05.09.06
Yes, Pellicano REALLY Threatened John Connolly
Let’s settle a bone of contention immediately among the many eagerly watching the Anthony Pellicano fest, whether Vanity Fair editor John Connolly was actually ever physically threatened by Anthony Pellicano.
The answer is a definite and profound “Yes.” The exact circumstances could not be elaborated before now, however, until a particular filing from the U.S. Attorney’s offices occurred with the court on May 8, 2006. The threat to Connolly came in the form of a letter from Tony to Sandra Carradine, Pellicano’s ex-girlfriend turned FBI informant. Pellicano must have really had a knot in his stomach that day, from being stuck in the “Big House”, because he also demanded that another prisoner down in Orange County whack Alexander Proctor, his unfortunate lackey who had planted that fateful dead fish and rose on reporter Anita Busch’s windshield one summer night.
On page thirteen of the government’s response to Pellicano’s First Motion for Discovery from March 20, 2006, the U.S. Attorneys succinctly describe the violent nature of the Pelican’s threats against people who irritated him as they also legally dismantle the defense’s allegation that the government acted improperly in obtaining information from Pellicano’s then-girlfriend, Sandra Carradine.
“When the defendant communicated information to Ms. Carradine (including death threats against several individuals), he took the risk that she would communicate that information to the government. Defendant’s communications with Ms. Carradine were not protected by any privilege, and his subjective expectations of privacy in those comunications are wholly irrelevant to their unprotected status. There is simply no “girlfriend privilege” recognized under the law.”
On page seventeen of this same document it goes on to detail Pellicano’s attempt to whack Proctor:
“As defendant’s counsel has been informed, the government has obtained corroborated information that defendant recently conspired with known organized crime connections in Chicago to place a “hit” on Alex Proctor inside a federal prison in order to prevent Proctor from testifying against him”
That does say “death threats against several individuals” people as well as “conspired with known organized crime connections in Chicago to place a “hit”” on another human being. Maybe the government was getting all hot and bothered over nothing more than old Tony’s cuddly thug personae? Weren’t Pellicano and his elite celebrity clients only engaged in soft, white collarish stuff, like wiretapping and acrimonious divorce cases? They surely couldn’t have been involved in things as sordid as murder, right?

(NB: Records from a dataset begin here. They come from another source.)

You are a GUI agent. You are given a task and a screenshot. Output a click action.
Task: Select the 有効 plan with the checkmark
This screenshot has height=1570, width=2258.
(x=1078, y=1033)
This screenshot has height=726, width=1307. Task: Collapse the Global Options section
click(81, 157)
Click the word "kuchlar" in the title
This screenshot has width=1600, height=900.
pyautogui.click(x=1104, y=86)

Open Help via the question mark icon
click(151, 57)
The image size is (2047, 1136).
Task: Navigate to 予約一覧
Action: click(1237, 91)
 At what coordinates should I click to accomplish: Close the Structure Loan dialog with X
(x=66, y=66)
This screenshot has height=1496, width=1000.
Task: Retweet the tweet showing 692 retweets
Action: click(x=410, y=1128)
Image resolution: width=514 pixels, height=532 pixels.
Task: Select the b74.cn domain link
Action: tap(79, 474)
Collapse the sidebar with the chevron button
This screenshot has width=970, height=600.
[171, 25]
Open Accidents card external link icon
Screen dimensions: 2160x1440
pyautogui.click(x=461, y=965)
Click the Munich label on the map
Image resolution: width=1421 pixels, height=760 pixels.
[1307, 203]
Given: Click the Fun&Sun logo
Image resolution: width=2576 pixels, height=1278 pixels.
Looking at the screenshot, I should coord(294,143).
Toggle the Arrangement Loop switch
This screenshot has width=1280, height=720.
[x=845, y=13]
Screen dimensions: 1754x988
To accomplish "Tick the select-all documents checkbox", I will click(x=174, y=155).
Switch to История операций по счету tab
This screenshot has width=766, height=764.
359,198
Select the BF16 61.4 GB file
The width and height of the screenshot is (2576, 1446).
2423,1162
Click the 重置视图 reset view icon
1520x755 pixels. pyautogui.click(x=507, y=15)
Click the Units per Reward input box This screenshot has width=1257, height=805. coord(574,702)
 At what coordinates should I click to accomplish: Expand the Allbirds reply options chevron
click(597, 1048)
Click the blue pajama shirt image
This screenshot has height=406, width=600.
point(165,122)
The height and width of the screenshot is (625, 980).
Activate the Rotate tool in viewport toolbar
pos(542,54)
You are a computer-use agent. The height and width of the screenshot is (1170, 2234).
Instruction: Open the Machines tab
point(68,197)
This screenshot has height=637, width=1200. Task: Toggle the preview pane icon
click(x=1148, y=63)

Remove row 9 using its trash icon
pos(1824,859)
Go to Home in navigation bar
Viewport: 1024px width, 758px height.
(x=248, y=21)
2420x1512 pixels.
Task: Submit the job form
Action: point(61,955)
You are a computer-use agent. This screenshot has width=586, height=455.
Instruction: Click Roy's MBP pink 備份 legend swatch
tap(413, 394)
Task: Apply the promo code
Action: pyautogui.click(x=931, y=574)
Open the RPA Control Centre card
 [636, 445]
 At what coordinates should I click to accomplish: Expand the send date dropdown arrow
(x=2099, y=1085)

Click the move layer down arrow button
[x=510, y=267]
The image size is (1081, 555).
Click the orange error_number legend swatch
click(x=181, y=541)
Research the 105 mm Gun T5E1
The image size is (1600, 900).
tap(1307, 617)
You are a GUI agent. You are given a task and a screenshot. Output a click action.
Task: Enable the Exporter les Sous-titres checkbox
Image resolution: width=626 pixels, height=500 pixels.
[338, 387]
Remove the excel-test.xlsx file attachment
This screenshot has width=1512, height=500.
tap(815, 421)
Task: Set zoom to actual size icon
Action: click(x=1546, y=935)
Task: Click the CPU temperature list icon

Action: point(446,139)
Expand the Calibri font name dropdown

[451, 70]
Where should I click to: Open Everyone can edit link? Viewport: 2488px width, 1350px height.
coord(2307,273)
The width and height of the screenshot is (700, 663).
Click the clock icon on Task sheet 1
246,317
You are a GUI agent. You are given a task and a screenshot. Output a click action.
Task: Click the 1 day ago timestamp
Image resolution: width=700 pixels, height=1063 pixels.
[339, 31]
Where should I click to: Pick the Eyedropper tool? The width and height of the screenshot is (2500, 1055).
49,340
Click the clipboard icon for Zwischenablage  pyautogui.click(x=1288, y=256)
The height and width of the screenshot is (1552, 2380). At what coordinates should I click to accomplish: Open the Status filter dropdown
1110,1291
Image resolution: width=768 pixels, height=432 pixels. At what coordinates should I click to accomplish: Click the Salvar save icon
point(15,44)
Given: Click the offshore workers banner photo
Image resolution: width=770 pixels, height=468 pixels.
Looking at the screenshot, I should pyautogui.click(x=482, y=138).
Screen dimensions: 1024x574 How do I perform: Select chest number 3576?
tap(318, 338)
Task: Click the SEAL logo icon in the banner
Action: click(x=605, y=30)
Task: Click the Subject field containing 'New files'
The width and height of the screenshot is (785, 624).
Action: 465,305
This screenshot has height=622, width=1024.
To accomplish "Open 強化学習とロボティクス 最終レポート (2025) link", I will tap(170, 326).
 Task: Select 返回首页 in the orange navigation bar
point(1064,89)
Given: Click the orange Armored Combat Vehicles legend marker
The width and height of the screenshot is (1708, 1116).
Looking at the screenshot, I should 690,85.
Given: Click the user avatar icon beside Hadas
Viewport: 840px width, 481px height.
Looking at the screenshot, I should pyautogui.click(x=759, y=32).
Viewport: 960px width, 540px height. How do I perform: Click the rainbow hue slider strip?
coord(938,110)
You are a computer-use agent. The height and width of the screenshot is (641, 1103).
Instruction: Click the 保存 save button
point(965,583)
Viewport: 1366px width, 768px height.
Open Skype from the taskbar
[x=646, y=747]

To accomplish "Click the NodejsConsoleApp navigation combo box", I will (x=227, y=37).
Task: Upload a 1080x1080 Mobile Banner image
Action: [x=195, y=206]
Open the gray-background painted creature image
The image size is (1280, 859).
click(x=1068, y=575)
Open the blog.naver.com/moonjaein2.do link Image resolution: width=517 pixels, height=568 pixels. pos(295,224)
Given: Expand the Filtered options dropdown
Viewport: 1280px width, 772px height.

Well….wrong. Somebody way before the federal government in 2002 should have noticed Pellicano’s criminal activities, since it was basically commonly recited folklore in Tinseltown for at least the past decade. Pellicano’s high-tech wiretapping and his intitmidation of the rich, supremely spoiled ex-wives who wanted millions of undeserved dollars in divorce settlements are only the fluffy white frosting on this particularly rotten cake and just plain fun to read about as well as darn easier to prosecute, particularly with a running statute of limitations. There is an unpleasant and nasty side to this Pellicano mess that doesn’t exactly make Tony and his friends real lovable guys for the eventual T.V. movie we’ll all begrudgingly be watching one day.
Pellicano may have lived in his own private celluloid Mafia fantasy, but he forcefully imposed his distorted version of reality on those he disliked, and there were many of them. If a person disturbed Tony’s imperious sense of omnipotence in any way, shape or form, he would do his best to see that that poor individual eventually met with an untimely injury, be that through a variety of any of his favorite methods from character assassination to car accidents. As for the annoyance John Connolly was proving to be for him, it seems that Pellicano was going to resort to one of his more physically violent “special” techniques to try to rid himself of that particular nuisance.